Edward Pentin’s Vatican Notebook
‘Rumour does not always err,” wrote the Roman historian Tacitus. “It sometimes even elects a man.” If that holds true in the Roman Curia under Pope Benedict XVI, then Cardinal Giovanni Battista Re looks set to become the Vatican’s next Secretary of State when the Holy Father undertakes widely anticipated curial reforms later this month.
For many years, the prefect of the Congregation for Bishops has been spoken of as the natural successor to Cardinal Angelo Sodano to head the Holy See’s most powerful dicastery. A popular Vatican official who has run the Congregation competently and efficiently, Cardinal Re is also amply qualified: he joined the Curia in 1963, is a graduate of the Pontifical Ecclesiastical Academy (the Holy See’s school for diplomacy), served as a Vatican diplomat in Iran and Panama and speaks English and Spanish.
But his appointment will depend on whether Pope Benedict pursues a reform agenda that adheres to tradition. It has been speculated that he will break with the past, look outside the Curia and the diplomatic service, and choose a friend and former colleague. If so, then Cardinal Tarcisio Bertone of Genoa would be the natural choice. The archbishop was Cardinal Joseph Ratzinger’s deputy at the Congregation for the Doctrine of the Faith and is said to have the necessary skills.
It is, however, unlikely that Pope Benedict will bring him back from an archdiocese in which he has served for only three years. It is more probable that he will wish to balance the Curia with someone who shares his wish to streamline bureaucracy, and has lengthy experience of the Curia, all of which leaves Cardinal Re as the most obvious choice.
The appointment may not be imminent, however. Although three years beyond the retiring age for cardinals, Cardinal Angelo Sodano was reappointed Secretary of State by Pope Benedict in April, in contrast to the other heads of dicasteries who were confirmed as donec aliter provideatur (until the Pope makes other arrangements). The rumour, therefore, may not be wrong but it may take a while longer to be realised.
Wide experience of the Curia, coupled with great intelligence, means that many see Pope Benedict XVI as the perfect instigator of necessary curial reforms expected in the coming weeks. The most prominent casualty, say Vatican sources, will be the Pontifical Council for Culture. As an autonomous body, it is expected to be absorbed into another dicastery, most probably the Congregation for Catholic Education.

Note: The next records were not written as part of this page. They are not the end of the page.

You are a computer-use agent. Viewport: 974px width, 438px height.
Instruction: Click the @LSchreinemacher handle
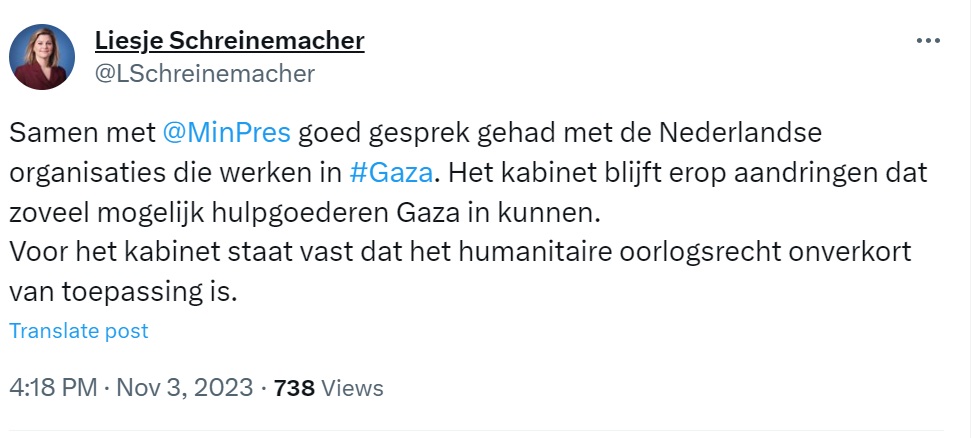pyautogui.click(x=205, y=73)
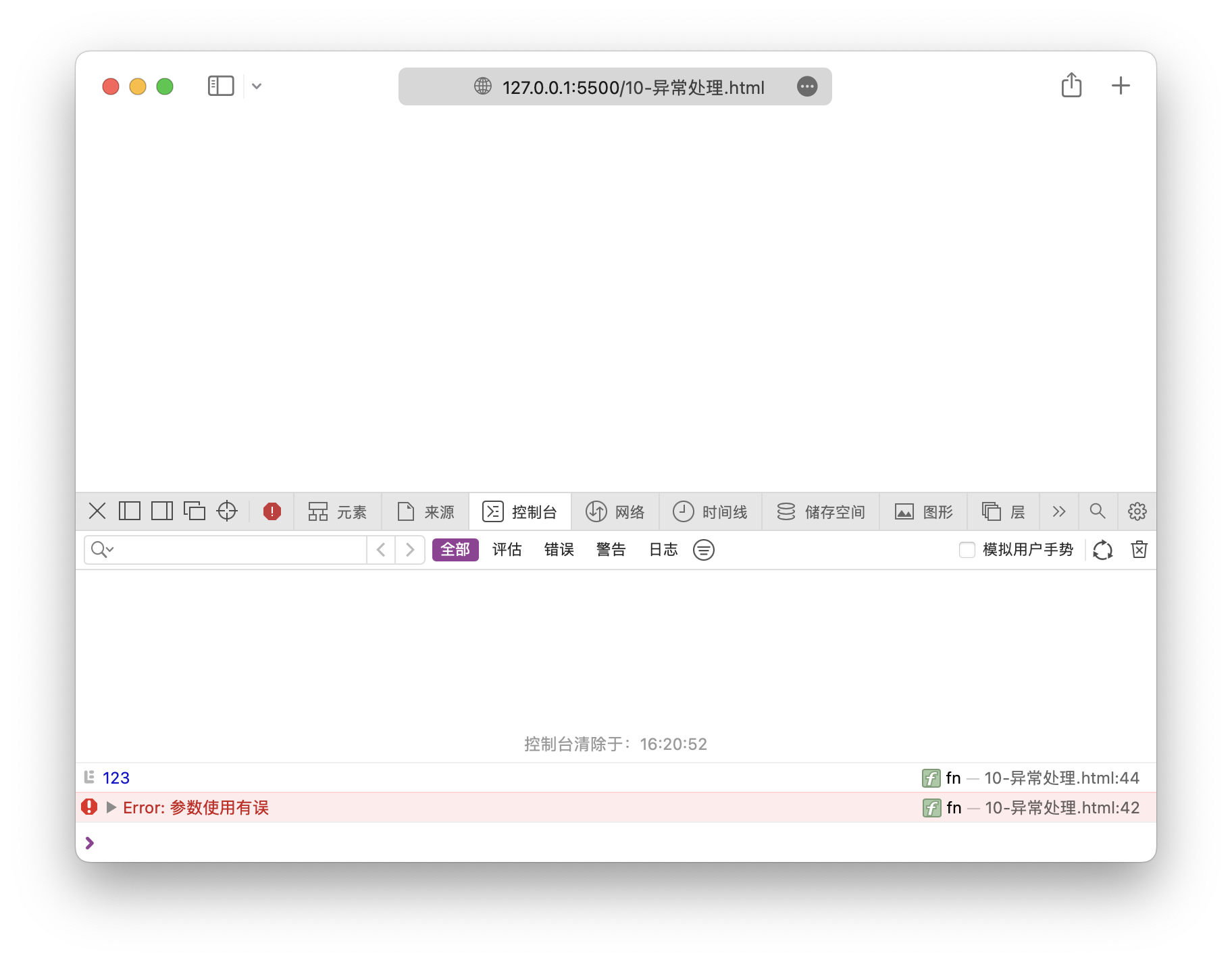This screenshot has width=1232, height=962.
Task: Dock the inspector to the right side
Action: point(161,511)
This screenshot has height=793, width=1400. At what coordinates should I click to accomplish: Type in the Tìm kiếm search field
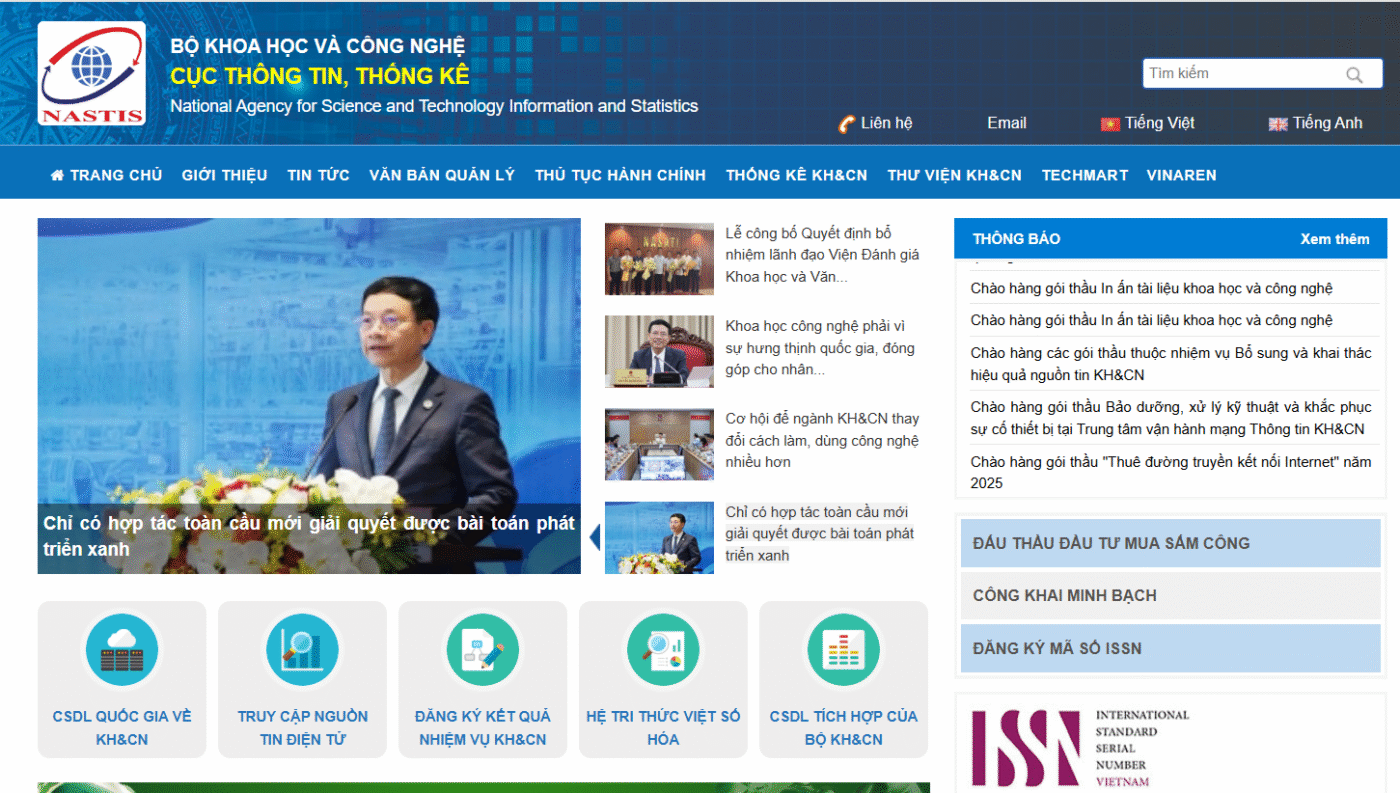[x=1240, y=74]
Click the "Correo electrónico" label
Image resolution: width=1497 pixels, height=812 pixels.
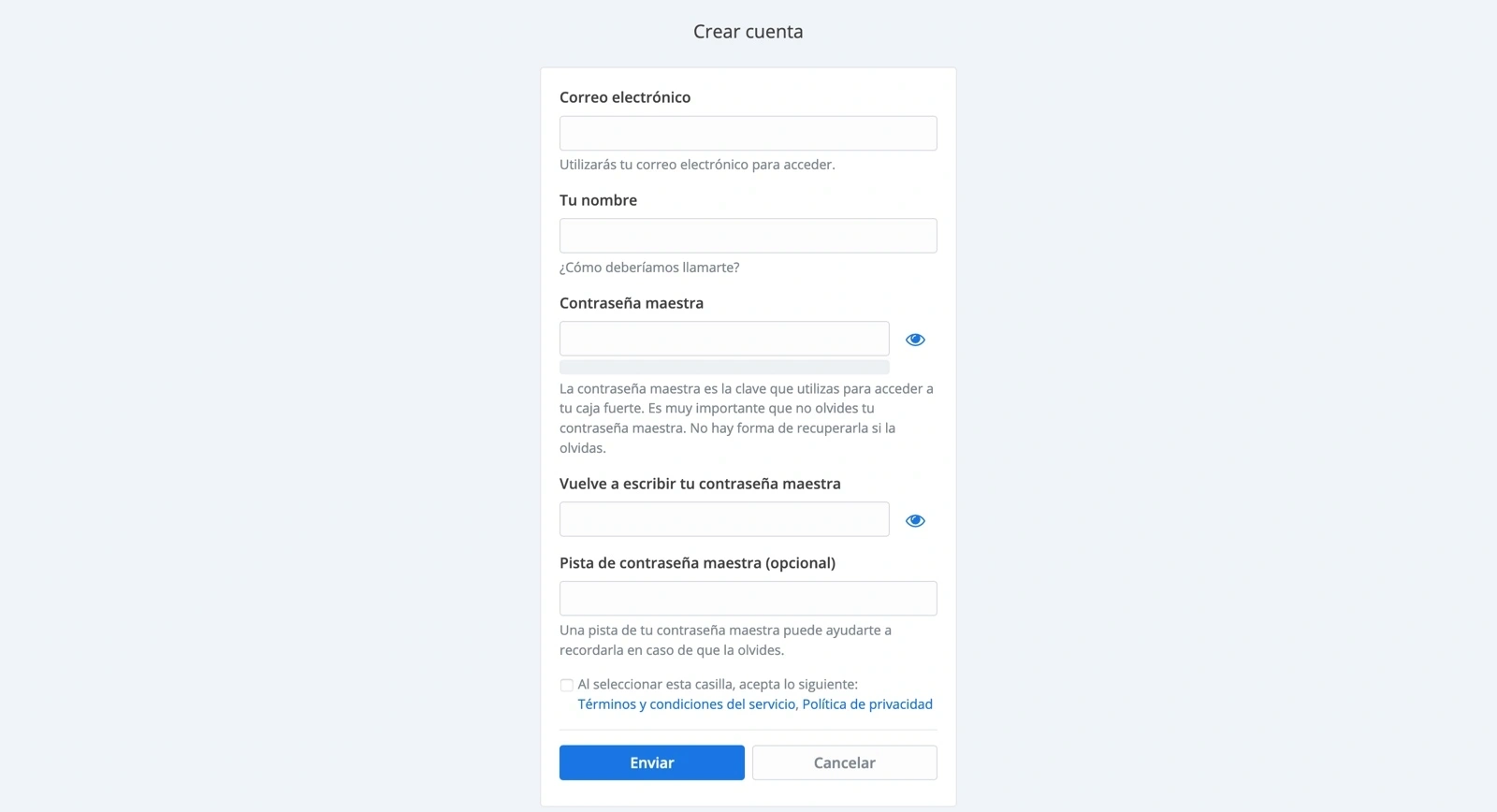(625, 97)
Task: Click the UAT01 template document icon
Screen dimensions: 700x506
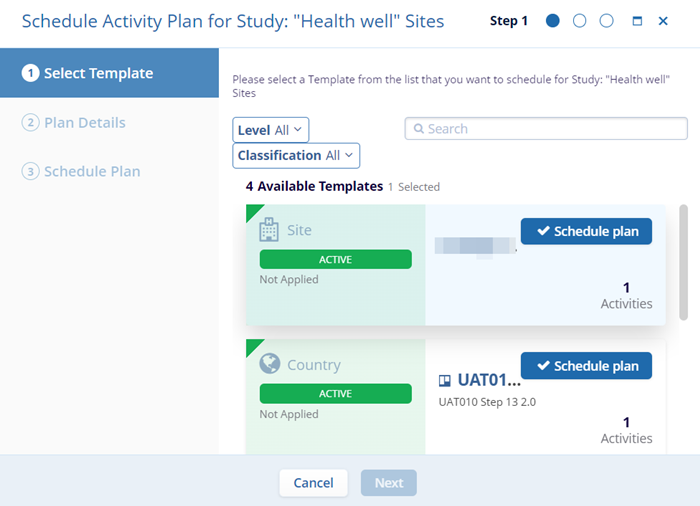Action: coord(446,381)
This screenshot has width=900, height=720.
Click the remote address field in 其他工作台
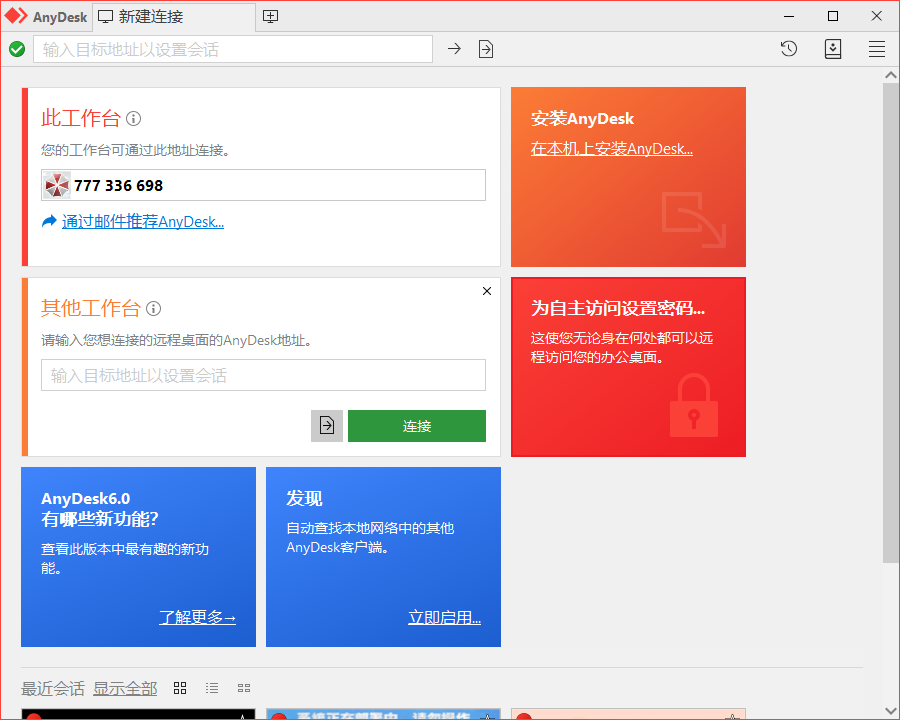click(x=263, y=375)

Other councils may later share the same fate in an effort to reduce an “inflated” Curia and “free-up” the possibility of appointing cardinals to other sees around the world.
Various duties of other Vatican departments will also be juggled around.
Priestly and marital dispensations are expected to be moved from the Congregation for Divine Worship to the Congregation for the Doctrine of the Faith. Catechesis will likewise be moved to the former Holy Office from its home in the Congregation for Clergy. The Congregation for Clergy is likely to be made responsible for seminaries which is currently the preserve of the Congregation for Catholic Education.
The Secretariat of State could see some reform. Some of its internal structure has not been changed for years. The English language section is still organised along the lines of the allied victors of the Second World War. When Israel’s president Moshe Katsav makes an historic visit to the Pope next week, hopes are high that a deal will be made whereby Israel returns to the Church the cenacle in Jerusalem (the location of the Last Supper) in exchange for a synagogue in Toledo, Spain, which is in Church hands.
They appear to be just hopes, however. “I’m afraid you’re being misled,” said Rabbi David Rosen, International Director of Interreligious Affairs of the American Jewish Committee and a figure close to both the Vatican and the Israeli government.
“The Jewish people don’t have any interest in Toledo. Only if there was a living Jewish community there would they take any interest and there isn’t, so it’s not a serious option at all,” he said. “In fact the suggestion cannot even be called a balloon in the sky.” Asked whether Israel will, nevertheless, return the cenacle to the Church, Rabbi Rosen replied: “The Church has a legitimate historical claim but it would really stir up a hornet’s nest with regard to Jewish and Muslim sensibilities, so many Jewish people will probably ask: ‘Why put ourselves in that position if we can avoid it?’.” However, Rabbi Rosen, who this month became the first Israeli and Orthodox rabbi to receive a papal knighthood, does not rule out the possibility, and said that although President Katsav has no executive role, he could still exert pressure on the government.
“You can be remarkably surprised with what happens in the Middle East,” he said. “Who would have thought the current Israeli Prime Minister would withdraw our presence from Gaza?”